__Exercise details__. With no line left out, restate the data word for word.

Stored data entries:
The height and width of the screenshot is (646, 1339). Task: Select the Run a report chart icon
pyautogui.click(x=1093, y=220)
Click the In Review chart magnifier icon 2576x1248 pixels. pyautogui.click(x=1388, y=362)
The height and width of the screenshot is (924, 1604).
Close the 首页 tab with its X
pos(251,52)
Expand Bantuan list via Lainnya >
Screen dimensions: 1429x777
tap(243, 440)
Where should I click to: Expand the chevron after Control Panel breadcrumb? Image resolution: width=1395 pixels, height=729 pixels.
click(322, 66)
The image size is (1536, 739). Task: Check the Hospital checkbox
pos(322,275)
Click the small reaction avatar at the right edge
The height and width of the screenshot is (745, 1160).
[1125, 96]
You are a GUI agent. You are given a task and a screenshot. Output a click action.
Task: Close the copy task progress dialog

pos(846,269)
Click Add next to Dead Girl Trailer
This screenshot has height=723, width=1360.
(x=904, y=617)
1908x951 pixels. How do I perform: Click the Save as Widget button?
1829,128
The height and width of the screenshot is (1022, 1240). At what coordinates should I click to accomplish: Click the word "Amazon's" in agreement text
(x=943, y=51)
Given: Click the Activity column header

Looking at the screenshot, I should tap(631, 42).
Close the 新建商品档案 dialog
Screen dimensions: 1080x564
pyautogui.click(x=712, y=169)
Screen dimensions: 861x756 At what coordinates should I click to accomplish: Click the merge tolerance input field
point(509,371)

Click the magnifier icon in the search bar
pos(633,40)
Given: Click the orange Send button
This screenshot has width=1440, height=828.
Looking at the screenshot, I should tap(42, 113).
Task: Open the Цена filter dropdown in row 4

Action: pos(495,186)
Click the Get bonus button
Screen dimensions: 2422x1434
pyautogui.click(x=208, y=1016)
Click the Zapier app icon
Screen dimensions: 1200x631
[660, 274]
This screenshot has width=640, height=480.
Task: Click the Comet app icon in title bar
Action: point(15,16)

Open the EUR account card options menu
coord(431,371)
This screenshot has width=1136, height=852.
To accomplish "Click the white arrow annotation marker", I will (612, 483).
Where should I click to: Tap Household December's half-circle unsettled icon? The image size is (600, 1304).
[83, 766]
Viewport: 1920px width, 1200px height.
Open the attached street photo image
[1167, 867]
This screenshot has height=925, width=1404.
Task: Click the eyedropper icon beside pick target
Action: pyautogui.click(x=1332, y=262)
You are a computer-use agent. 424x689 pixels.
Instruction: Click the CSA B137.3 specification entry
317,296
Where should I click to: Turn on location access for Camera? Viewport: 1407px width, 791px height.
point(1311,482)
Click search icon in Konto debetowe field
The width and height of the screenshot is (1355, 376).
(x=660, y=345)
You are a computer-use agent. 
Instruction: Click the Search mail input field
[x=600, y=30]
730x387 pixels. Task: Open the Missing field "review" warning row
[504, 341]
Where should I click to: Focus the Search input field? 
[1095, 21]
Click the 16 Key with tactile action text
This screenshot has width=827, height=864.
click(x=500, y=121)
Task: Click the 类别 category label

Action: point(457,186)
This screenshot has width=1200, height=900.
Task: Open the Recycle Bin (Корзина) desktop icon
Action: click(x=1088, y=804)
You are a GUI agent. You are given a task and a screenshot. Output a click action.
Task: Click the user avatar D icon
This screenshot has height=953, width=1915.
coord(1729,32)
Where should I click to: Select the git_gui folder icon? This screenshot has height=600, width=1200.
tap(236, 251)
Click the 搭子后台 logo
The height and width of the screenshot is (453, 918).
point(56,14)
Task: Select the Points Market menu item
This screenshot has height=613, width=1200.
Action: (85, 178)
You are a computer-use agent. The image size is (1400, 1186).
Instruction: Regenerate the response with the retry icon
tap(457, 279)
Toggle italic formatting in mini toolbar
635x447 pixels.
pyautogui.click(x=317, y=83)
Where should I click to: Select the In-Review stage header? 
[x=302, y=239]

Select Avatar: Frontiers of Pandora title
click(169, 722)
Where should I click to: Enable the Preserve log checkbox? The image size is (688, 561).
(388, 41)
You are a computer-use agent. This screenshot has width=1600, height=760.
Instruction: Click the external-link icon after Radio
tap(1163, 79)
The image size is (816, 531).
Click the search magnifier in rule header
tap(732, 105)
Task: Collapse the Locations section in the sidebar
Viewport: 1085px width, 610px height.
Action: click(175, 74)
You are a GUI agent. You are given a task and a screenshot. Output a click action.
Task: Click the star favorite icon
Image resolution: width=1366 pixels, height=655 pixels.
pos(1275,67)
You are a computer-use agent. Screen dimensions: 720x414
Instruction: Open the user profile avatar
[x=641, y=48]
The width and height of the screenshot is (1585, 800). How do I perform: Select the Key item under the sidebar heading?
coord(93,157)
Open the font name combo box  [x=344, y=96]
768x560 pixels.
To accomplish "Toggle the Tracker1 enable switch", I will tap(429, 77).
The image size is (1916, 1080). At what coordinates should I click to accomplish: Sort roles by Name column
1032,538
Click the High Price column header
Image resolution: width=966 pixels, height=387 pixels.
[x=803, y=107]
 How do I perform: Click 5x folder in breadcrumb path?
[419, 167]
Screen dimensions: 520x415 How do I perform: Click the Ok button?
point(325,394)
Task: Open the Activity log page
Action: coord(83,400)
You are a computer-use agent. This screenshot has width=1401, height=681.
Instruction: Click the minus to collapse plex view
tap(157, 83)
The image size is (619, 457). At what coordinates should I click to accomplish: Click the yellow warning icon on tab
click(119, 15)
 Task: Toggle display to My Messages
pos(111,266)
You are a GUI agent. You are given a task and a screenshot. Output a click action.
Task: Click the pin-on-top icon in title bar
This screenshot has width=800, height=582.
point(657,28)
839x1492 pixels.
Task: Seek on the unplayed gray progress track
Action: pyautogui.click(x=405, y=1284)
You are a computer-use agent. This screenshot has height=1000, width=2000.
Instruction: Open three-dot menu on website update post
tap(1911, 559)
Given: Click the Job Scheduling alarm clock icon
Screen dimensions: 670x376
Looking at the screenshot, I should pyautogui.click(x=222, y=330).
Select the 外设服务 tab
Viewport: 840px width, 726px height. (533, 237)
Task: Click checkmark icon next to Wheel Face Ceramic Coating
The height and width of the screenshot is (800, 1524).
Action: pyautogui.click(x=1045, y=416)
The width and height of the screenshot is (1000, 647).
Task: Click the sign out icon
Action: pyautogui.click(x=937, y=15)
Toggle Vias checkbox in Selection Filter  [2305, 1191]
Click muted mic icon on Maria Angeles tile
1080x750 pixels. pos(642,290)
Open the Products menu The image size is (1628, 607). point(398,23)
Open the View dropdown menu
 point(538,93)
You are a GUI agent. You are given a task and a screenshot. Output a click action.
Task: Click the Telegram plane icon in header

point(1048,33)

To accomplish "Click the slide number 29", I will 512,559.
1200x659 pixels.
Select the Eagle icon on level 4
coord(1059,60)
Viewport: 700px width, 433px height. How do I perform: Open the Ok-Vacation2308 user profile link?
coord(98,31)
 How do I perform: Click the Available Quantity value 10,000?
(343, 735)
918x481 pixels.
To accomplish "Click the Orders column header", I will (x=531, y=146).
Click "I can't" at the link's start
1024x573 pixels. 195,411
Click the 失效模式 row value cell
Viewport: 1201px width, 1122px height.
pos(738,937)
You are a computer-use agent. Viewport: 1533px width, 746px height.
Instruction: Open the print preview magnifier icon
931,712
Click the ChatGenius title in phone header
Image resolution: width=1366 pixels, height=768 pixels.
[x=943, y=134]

__Reply to the exercise__.
The height and width of the screenshot is (646, 1339). Task: Select the Run a report chart icon
pyautogui.click(x=1093, y=220)
Click the In Review chart magnifier icon 2576x1248 pixels. pyautogui.click(x=1388, y=362)
The height and width of the screenshot is (924, 1604).
Close the 首页 tab with its X
pos(251,52)
Expand Bantuan list via Lainnya >
Screen dimensions: 1429x777
tap(243, 440)
Where should I click to: Expand the chevron after Control Panel breadcrumb? Image resolution: width=1395 pixels, height=729 pixels.
click(322, 66)
The image size is (1536, 739). Task: Check the Hospital checkbox
pos(322,275)
Click the small reaction avatar at the right edge
The height and width of the screenshot is (745, 1160).
[1125, 96]
You are a GUI agent. You are given a task and a screenshot. Output a click action.
Task: Close the copy task progress dialog

pos(846,269)
Click Add next to Dead Girl Trailer
This screenshot has height=723, width=1360.
(x=904, y=617)
1908x951 pixels. How do I perform: Click the Save as Widget button?
1829,128
The height and width of the screenshot is (1022, 1240). At what coordinates should I click to accomplish: Click the word "Amazon's" in agreement text
(x=943, y=51)
Given: Click the Activity column header

Looking at the screenshot, I should tap(631, 42).
Close the 新建商品档案 dialog
Screen dimensions: 1080x564
pyautogui.click(x=712, y=169)
Screen dimensions: 861x756 At what coordinates should I click to accomplish: Click the merge tolerance input field
point(509,371)

Click the magnifier icon in the search bar
pos(633,40)
Given: Click the orange Send button
This screenshot has width=1440, height=828.
Looking at the screenshot, I should tap(42, 113).
Task: Open the Цена filter dropdown in row 4

Action: pos(495,186)
Click the Get bonus button
Screen dimensions: 2422x1434
pyautogui.click(x=208, y=1016)
Click the Zapier app icon
Screen dimensions: 1200x631
[660, 274]
This screenshot has width=640, height=480.
Task: Click the Comet app icon in title bar
Action: point(15,16)

Open the EUR account card options menu
coord(431,371)
This screenshot has width=1136, height=852.
To accomplish "Click the white arrow annotation marker", I will (612, 483).
Where should I click to: Tap Household December's half-circle unsettled icon? The image size is (600, 1304).
[83, 766]
Viewport: 1920px width, 1200px height.
Open the attached street photo image
[1167, 867]
This screenshot has height=925, width=1404.
Task: Click the eyedropper icon beside pick target
Action: pyautogui.click(x=1332, y=262)
You are a computer-use agent. 424x689 pixels.
Instruction: Click the CSA B137.3 specification entry
317,296
Where should I click to: Turn on location access for Camera? Viewport: 1407px width, 791px height.
point(1311,482)
Click search icon in Konto debetowe field
The width and height of the screenshot is (1355, 376).
(x=660, y=345)
You are a computer-use agent. 
Instruction: Click the Search mail input field
[x=600, y=30]
730x387 pixels. Task: Open the Missing field "review" warning row
[504, 341]
Where should I click to: Focus the Search input field? 
[1095, 21]
Click the 16 Key with tactile action text
This screenshot has width=827, height=864.
click(x=500, y=121)
Task: Click the 类别 category label

Action: point(457,186)
This screenshot has width=1200, height=900.
Task: Open the Recycle Bin (Корзина) desktop icon
Action: click(x=1088, y=804)
You are a GUI agent. You are given a task and a screenshot. Output a click action.
Task: Click the user avatar D icon
This screenshot has height=953, width=1915.
coord(1729,32)
Where should I click to: Select the git_gui folder icon? This screenshot has height=600, width=1200.
tap(236, 251)
Click the 搭子后台 logo
The height and width of the screenshot is (453, 918).
point(56,14)
Task: Select the Points Market menu item
This screenshot has height=613, width=1200.
Action: (85, 178)
You are a computer-use agent. The image size is (1400, 1186).
Instruction: Regenerate the response with the retry icon
tap(457, 279)
Toggle italic formatting in mini toolbar
635x447 pixels.
pyautogui.click(x=317, y=83)
Where should I click to: Select the In-Review stage header? 
[x=302, y=239]

Select Avatar: Frontiers of Pandora title
click(169, 722)
Where should I click to: Enable the Preserve log checkbox? The image size is (688, 561).
(388, 41)
You are a computer-use agent. This screenshot has width=1600, height=760.
Instruction: Click the external-link icon after Radio
tap(1163, 79)
The image size is (816, 531).
Click the search magnifier in rule header
tap(732, 105)
Task: Collapse the Locations section in the sidebar
Viewport: 1085px width, 610px height.
Action: click(175, 74)
You are a GUI agent. You are given a task and a screenshot. Output a click action.
Task: Click the star favorite icon
Image resolution: width=1366 pixels, height=655 pixels.
pos(1275,67)
You are a computer-use agent. Screen dimensions: 720x414
Instruction: Open the user profile avatar
[x=641, y=48]
The width and height of the screenshot is (1585, 800). How do I perform: Select the Key item under the sidebar heading?
coord(93,157)
Open the font name combo box  [x=344, y=96]
768x560 pixels.
To accomplish "Toggle the Tracker1 enable switch", I will tap(429, 77).
The image size is (1916, 1080). At what coordinates should I click to accomplish: Sort roles by Name column
1032,538
Click the High Price column header
Image resolution: width=966 pixels, height=387 pixels.
[x=803, y=107]
 How do I perform: Click 5x folder in breadcrumb path?
[419, 167]
Screen dimensions: 520x415 How do I perform: Click the Ok button?
point(325,394)
Task: Open the Activity log page
Action: coord(83,400)
You are a computer-use agent. This screenshot has width=1401, height=681.
Instruction: Click the minus to collapse plex view
tap(157, 83)
The image size is (619, 457). At what coordinates should I click to accomplish: Click the yellow warning icon on tab
click(119, 15)
 Task: Toggle display to My Messages
pos(111,266)
You are a GUI agent. You are given a task and a screenshot. Output a click action.
Task: Click the pin-on-top icon in title bar
This screenshot has width=800, height=582.
point(657,28)
839x1492 pixels.
Task: Seek on the unplayed gray progress track
Action: pyautogui.click(x=405, y=1284)
You are a computer-use agent. This screenshot has height=1000, width=2000.
Instruction: Open three-dot menu on website update post
tap(1911, 559)
Given: Click the Job Scheduling alarm clock icon
Screen dimensions: 670x376
Looking at the screenshot, I should pyautogui.click(x=222, y=330).
Select the 外设服务 tab
Viewport: 840px width, 726px height. (533, 237)
Task: Click checkmark icon next to Wheel Face Ceramic Coating
The height and width of the screenshot is (800, 1524).
Action: pyautogui.click(x=1045, y=416)
The width and height of the screenshot is (1000, 647).
Task: Click the sign out icon
Action: pyautogui.click(x=937, y=15)
Toggle Vias checkbox in Selection Filter  [2305, 1191]
Click muted mic icon on Maria Angeles tile
1080x750 pixels. pos(642,290)
Open the Products menu The image size is (1628, 607). point(398,23)
Open the View dropdown menu
 point(538,93)
You are a GUI agent. You are given a task and a screenshot. Output a click action.
Task: Click the Telegram plane icon in header

point(1048,33)

To accomplish "Click the slide number 29", I will 512,559.
1200x659 pixels.
Select the Eagle icon on level 4
coord(1059,60)
Viewport: 700px width, 433px height. How do I perform: Open the Ok-Vacation2308 user profile link?
coord(98,31)
 How do I perform: Click the Available Quantity value 10,000?
(343, 735)
918x481 pixels.
To accomplish "Click the Orders column header", I will (x=531, y=146).
Click "I can't" at the link's start
1024x573 pixels. 195,411
Click the 失效模式 row value cell
Viewport: 1201px width, 1122px height.
pos(738,937)
You are a computer-use agent. Viewport: 1533px width, 746px height.
Instruction: Open the print preview magnifier icon
931,712
Click the ChatGenius title in phone header
Image resolution: width=1366 pixels, height=768 pixels.
[x=943, y=134]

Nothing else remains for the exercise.